## [TASK PROMPT]
Where a line holds the word "computer", copy that line from the data below.

Stored data entries
Content starts

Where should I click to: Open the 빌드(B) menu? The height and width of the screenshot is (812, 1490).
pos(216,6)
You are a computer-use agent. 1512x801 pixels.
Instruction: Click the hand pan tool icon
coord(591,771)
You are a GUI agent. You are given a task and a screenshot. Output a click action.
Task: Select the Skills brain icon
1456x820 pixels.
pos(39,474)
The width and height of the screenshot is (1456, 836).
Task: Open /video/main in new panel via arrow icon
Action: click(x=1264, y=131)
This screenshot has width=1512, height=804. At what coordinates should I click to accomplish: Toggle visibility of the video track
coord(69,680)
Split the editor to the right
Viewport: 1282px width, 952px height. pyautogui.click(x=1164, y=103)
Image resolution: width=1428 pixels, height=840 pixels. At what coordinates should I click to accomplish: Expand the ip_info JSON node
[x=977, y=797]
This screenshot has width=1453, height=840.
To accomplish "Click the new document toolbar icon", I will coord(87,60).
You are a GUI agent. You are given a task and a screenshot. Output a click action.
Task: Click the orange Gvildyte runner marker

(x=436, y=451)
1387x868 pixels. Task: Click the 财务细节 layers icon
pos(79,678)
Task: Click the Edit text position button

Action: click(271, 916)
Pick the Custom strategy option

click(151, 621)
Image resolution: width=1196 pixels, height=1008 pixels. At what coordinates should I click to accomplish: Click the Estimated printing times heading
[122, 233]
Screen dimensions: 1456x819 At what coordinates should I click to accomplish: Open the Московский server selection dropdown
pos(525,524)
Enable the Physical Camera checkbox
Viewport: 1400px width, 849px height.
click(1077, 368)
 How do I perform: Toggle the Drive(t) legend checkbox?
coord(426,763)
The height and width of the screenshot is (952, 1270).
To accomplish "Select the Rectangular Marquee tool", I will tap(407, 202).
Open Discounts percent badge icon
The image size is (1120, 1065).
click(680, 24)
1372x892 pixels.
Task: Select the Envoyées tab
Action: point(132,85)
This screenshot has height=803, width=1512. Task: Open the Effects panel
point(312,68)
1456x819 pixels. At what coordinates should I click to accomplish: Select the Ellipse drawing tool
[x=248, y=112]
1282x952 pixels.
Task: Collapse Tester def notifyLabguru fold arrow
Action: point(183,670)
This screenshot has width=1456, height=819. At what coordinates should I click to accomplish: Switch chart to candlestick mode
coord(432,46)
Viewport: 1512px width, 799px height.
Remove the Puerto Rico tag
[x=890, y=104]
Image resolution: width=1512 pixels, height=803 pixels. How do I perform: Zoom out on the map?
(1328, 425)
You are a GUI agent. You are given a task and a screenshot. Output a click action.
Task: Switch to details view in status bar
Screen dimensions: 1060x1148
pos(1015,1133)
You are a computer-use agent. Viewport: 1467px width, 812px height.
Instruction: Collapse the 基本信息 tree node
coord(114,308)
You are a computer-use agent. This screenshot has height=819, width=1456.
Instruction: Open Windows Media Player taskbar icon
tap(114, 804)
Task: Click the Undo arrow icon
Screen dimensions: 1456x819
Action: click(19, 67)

Content ends

## [SOLVED PROBLEM]
You are a computer-use agent. 1512x801 pixels.
You are a computer-use agent. Viewport: 1467px width, 812px height.
You are a computer-use agent. This screenshot has height=819, width=1456.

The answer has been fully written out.